• [課題 A]:
公共施設マネジメントと「クリエイティブ」についての文章を読み、次の問いに答えてください。
(i) 「クリエイティブ」は何の対義語として扱われることが多いとされていますか。
(ii) 「公共資産を媒介として活用しながらまちの形を再構成していくこと」は、どんな語で言い換えられていますか。
(iii) 公共資産を活用したプロジェクトとして最初に名前が挙がっているのは何ですか。
• [課題 B]: 公共施設マネジメントと「クリエイティブ」についての文章の続きを、最後の文の後から書いてください。

• [提供テキスト]:
#####

最近、公共施設マネジメントや公共空間の利活用で、「クリエイティブ」がキーワードとしてにわかに注目されています。

旧来型の行財政改革の流れを汲んで短絡的に施設総量を削減すれば良い、いろんなものをやめて単年度会計現金主義におけるハコモノコストを減らせば良いという「ザ・公共施設マネジメント」の対義語として扱われることも多いと思います。
実際に、自分もクリエイティブをこのような意味合いで活用したりしています。

施設総量を単純に減らせば良いのではなく、①せっかくの資産を有効に活用すること≒「負債の資産化」、②公共資産を媒介として活用しながらまちの形を再構成していくこと≒「まちの再編」、③公共資産がまちのなかで社会の変化と合わせて柔軟に変わり続け、まちを有機的に動かしていくこと≒「まちの新陳代謝」が求められていることですし、大切です。

このようなリアルにまちに向き合い、持てるリソースを活用しながら自分たちらしく覚悟・決断・行動していく概念そのものがクリエイティブですし、ザ・公共施設マネジメントでは盛り込まれていないものです。
確かにザ・公共施設マネジメントの対義語としての「クリエイティブ」も意味がありそうです。

イケてるプロジェクト?

近年、公共資産を活用したイケてるプロジェクトが全国各地に生まれています。
オガール・プロジェクト、INN THE PARK、ONOMICHI U2、バルンバルンの森。。。

#####

• [提供情報]:
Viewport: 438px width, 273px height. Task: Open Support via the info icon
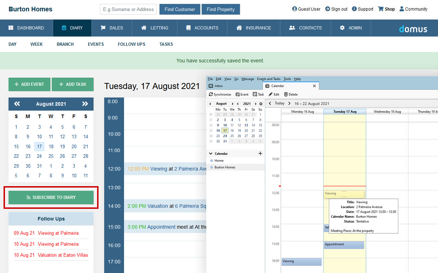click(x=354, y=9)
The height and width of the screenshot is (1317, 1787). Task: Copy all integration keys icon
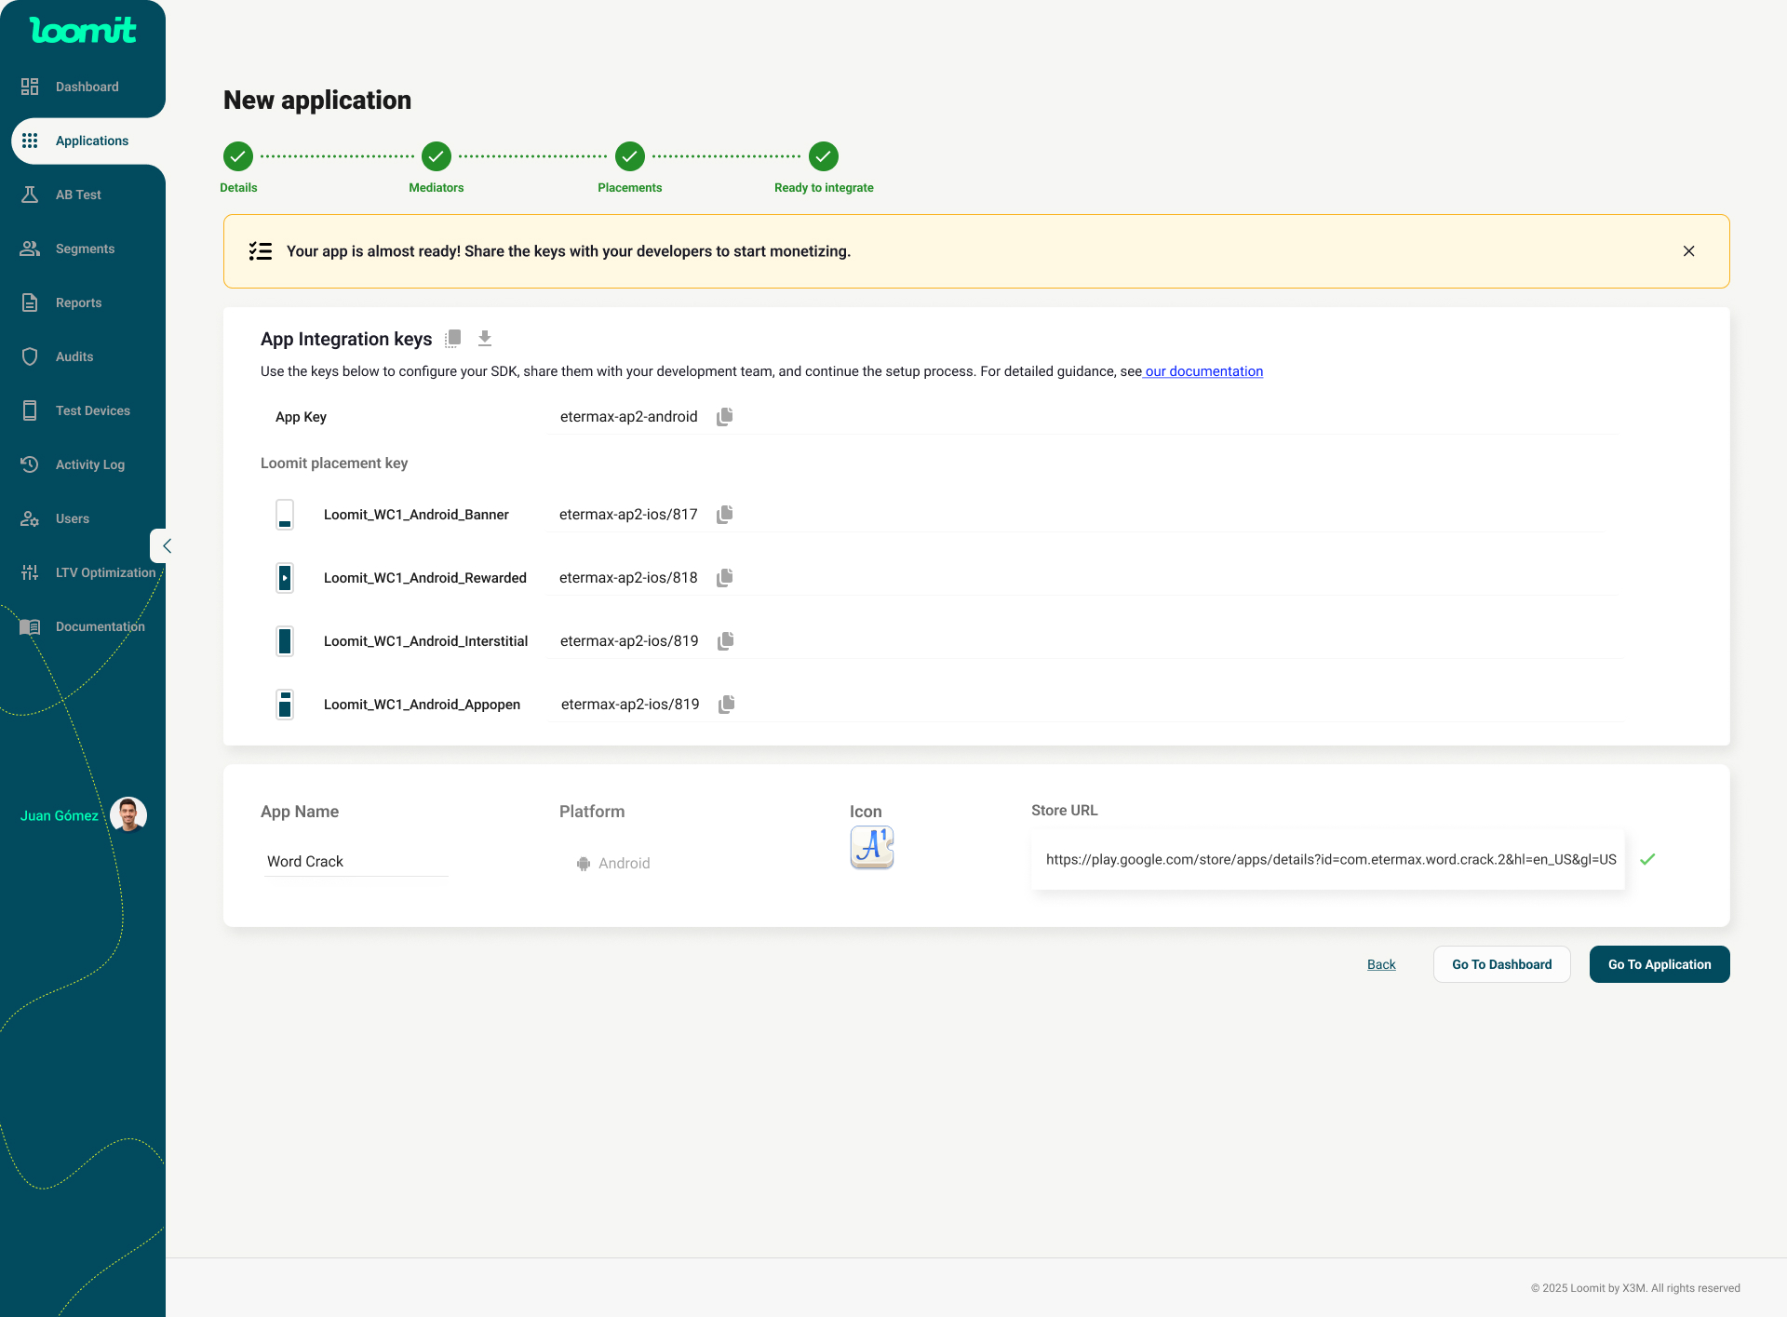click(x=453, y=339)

#####

• [最終回答 A]:
(i) 「ザ・公共施設マネジメント」
(ii) 「まちの再編」
(iii) オガール・プロジェクト

• [最終回答 B]:
確かにこれらのプロジェクトは間違いなくクリエイティブですし、そこでしか味わえない体験・そこでしか味わえないサービスがあります。ザ・公共施設マネジメントではどう転んでも出てこない、そしてつながらない世界・空間・コンテンツ・魅力が広がっています。

マジックワード?

一方で、公共施設等総合管理計画では軽々しく「クリエイティブに民間事業者と連携して。。。」などのように書かれていたりします。割賦払いに近いハコモノ整備のサービス購入型PFIにも関わらず「クリエイティブなプロジェクト」を自称したり、挙句の果てには大したプロジェクトを実施したわけでもないのに、「あのまちはクリエイティブ」だと表彰されたり、錯覚したり。

いつの間にか、「クリエイティブ」の用語そのものが、曖昧で都合の良いことば「みんな」「賑わい」などと並んでマジックワード化しているような気もします。

行政(や一般職員)に難しいことなのか?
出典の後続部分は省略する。